NASA's Europa Clipper isn't just a spacecraft — it's a work of art

A spacecraft silhouette with Jupiter in the background. At the bottom, a moon of Jupiter.
This artist's concept depicts NASA's Europa Clipper spacecraft silhouetted against Jupiter as it passes over the gas giant's icy moon Europa (bottom center). (Image credit: NASA)

A metallic plate about the size of a standard sheet of printer paper is bolting through space as you read this, engraved with the thoughts of U.S. Poet Laureate Ada Limón:

"Arching under the night sky inky
with black expansiveness, we point
to the planets we know,"

Indeed, this slate gray plate is headed toward a world that has plagued humanity's dreams since the dawn of astronomy: our solar system's sunset-hued gas giant, Jupiter. It's attached to a spacecraft called the Europa Clipper, NASA's solar-winged, silvery probe built to study the intricacies of a Jovian moon that could have harbored life long ago, per scientists' calculations. That probe launched on its mission on Oct. 14; it's somewhere in the vastness of space now, on its way to Europa.

But the sturdy plate — inscribed with far more than the poignant words of Limón — also has a twin that sits on our planet. The replica is at the Brand Library & Art Center in Glendale, California, and the simple fact that it exists invites us to ponder the peculiar gap between art and science, or lack thereof.

"we / pin quick wishes on stars. From earth,
we read the sky as if it is an unerring book
of the universe, expert and evident.

Still, there are mysteries below our sky:
the whale song, the songbird singing
its call in the bough of a wind-shaken tree."

Related: The artist who sculpted the 4-dimensional fabric of space and time

If you take this train of thought to the most extreme level, you may argue that quite literally everything is artwork, and that the entire topic of this story is moot. You could perhaps also argue that quite literally everything is scientific, leading to the same conclusion.

The way tiny vibrations in your house can make water ripple within a Poland Spring bottle is strangely mesmerizing when focused on, the general reflective properties of mirrors are consistently tapped on in artist exhibitions, and the Gauss-Bonnet theorem, which is used to describe the curvature of complex shapes, is often referred to by mathematicians as "beautiful." Even psychological concepts, like the inexplicable qualia that comes with new physical experiences, can be deemed "artistic." What, intrinsically, is only science or only art?

"We are creatures of constant awe,
curious at beauty, at leaf and blossom,
at grief and pleasure, sun and shadow."

Various waveforms on the plate, each represents the word "water" in different languages. (Image credit: Monisha Ravisetti)

Maybe there's a way to attempt to find the border between the two subjects, and maybe it's a subjective one. In my eyes, art, at a foundational level, could be considered the pursuit of aesthetics, while science, at its foundational level, could be considered the pursuit of knowledge. Still, of course, I feel there are crossovers — I'd say both are easily considered the pursuit of truth. Philosophers, artists and scientists have argued over these kinds of questions for decades, and we certainly won't get to the bottom of it in this article.

Records supplied:

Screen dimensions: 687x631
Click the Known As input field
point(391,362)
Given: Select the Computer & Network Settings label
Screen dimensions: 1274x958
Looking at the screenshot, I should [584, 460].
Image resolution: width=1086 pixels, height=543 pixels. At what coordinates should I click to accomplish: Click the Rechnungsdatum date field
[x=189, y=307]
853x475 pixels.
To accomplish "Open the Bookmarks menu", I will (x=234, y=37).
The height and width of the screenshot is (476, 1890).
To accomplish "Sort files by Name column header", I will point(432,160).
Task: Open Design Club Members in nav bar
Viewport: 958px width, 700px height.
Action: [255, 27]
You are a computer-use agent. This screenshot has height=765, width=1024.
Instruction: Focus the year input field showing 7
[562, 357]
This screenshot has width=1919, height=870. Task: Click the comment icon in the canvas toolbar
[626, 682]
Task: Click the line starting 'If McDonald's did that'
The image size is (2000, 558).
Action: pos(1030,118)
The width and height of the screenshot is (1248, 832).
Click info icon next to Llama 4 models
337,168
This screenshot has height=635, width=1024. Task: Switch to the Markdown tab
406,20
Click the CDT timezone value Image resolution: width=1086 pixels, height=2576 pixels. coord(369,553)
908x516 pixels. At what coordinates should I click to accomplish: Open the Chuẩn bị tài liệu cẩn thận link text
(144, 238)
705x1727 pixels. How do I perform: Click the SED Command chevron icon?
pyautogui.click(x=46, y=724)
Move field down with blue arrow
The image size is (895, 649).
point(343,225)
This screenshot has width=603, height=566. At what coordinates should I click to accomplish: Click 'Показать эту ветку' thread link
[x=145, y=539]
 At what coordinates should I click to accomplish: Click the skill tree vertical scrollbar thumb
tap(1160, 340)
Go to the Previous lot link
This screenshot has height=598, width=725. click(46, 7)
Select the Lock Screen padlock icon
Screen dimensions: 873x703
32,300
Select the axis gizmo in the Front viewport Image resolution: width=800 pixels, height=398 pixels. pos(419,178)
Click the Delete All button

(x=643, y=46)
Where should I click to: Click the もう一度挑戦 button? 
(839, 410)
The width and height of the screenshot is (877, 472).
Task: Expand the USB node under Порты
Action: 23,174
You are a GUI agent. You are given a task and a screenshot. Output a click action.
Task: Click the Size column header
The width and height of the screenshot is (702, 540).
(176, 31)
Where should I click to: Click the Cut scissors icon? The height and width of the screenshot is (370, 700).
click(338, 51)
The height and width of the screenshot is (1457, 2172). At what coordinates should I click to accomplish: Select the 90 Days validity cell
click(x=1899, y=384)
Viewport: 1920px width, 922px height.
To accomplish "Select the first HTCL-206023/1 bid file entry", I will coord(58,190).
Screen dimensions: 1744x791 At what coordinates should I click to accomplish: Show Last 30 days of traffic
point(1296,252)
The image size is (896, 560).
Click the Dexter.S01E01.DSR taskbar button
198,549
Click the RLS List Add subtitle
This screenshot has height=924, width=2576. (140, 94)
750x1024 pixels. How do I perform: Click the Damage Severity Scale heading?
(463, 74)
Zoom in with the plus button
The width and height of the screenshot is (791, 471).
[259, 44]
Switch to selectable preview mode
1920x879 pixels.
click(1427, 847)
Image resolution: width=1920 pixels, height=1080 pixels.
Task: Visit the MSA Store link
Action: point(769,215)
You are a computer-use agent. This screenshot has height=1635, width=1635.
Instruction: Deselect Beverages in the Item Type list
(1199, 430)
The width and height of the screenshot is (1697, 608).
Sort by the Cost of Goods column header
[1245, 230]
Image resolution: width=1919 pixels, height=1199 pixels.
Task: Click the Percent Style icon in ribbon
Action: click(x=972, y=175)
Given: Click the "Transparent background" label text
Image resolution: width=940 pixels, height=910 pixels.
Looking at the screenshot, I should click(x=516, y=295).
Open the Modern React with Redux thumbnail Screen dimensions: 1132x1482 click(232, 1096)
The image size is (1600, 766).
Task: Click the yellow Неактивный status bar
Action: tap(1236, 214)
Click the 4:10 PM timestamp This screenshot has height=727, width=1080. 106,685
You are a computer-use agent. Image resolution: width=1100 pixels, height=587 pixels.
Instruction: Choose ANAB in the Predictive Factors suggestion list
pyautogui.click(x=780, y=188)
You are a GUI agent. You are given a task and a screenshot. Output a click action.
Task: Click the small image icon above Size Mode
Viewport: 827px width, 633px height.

Set of tasks:
• a. List the examples that the Europa Clipper article gives, in the paragraph beginning "The way tiny vibrations", of things that can be seen as both scientific and artistic.
• b. Answer each question from the Europa Clipper article:
(i) On what date did the probe launch?
(ii) Where is the replica of the plate kept?
(iii) What does each waveform on the plate represent?
• c. Carry the Europa Clipper article forward, starting after its last paragraph.

Responses per task:
• a.
- Tiny vibrations in a house making water ripple within a Poland Spring bottle
- The general reflective properties of mirrors, used in artist exhibitions
- The Gauss-Bonnet theorem, which describes the curvature of complex shapes and is often called "beautiful" by mathematicians
- Psychological concepts such as the inexplicable qualia that come with new physical experiences

• b.
(i) Oct. 14
(ii) At the Brand Library & Art Center in Glendale, California
(iii) The word "water" in a different language

• c.
However, what about the division between art and astronomy specifically? It's interesting how the lines seem further blurred.

Unlike botany, for example, astronomy is a subject in which we have to imagine our targets most of the time. Even though we can't see chlorophyll with our unaided eyes, we can see the leaves it's contained in with great ease; on the other hand, we cannot glimpse a black hole event horizon, a diamond-encrusted exoplanet or a horsehead-shaped crevice of a nebula for what they are — at least, with our current technology. (Even Albert Einstein didn't think we'd witness the gravitational waves that ripple across the universe when two black holes collide, but then we did in 2016. It is no wonder that astronomy and faith were far more tethered during ancient times than they are today.)

Furthermore, defining the edge of the universe might be a mystery we may never solve, and by nature of being human, we can't exactly comprehend light-year-long distances — research has even shown that physicists' brains work differently than non-physicists' because the former have to continuously think about unfathomable scales. And unlike many other scientific topics such as mineralogy or clinical medicine, astronomy also has the potential to explain our existence on the grandest of terms.

The plate with the poem engraved on it. (Image credit: NASA)

Yet astronomy attempts to elucidate these somewhat ineffable concepts much in the same way art attempts to express the ineffable through images, sound, words or any other medium — in turn, both cultivate a certain profound, unsettling and existential feeling in us, and we chase that feeling. Of course, there are always going to be arguments made in different directions, but at its root, analyzing space seems to evoke something in us that analyzing other scientific subjects does not. 

Cosmic discoveries can offer both reprieve and anxiety, as well as a sense of unity mixed with uncanny loneliness. And I think art has the unique ability to mimic that, and often aims to mimic that.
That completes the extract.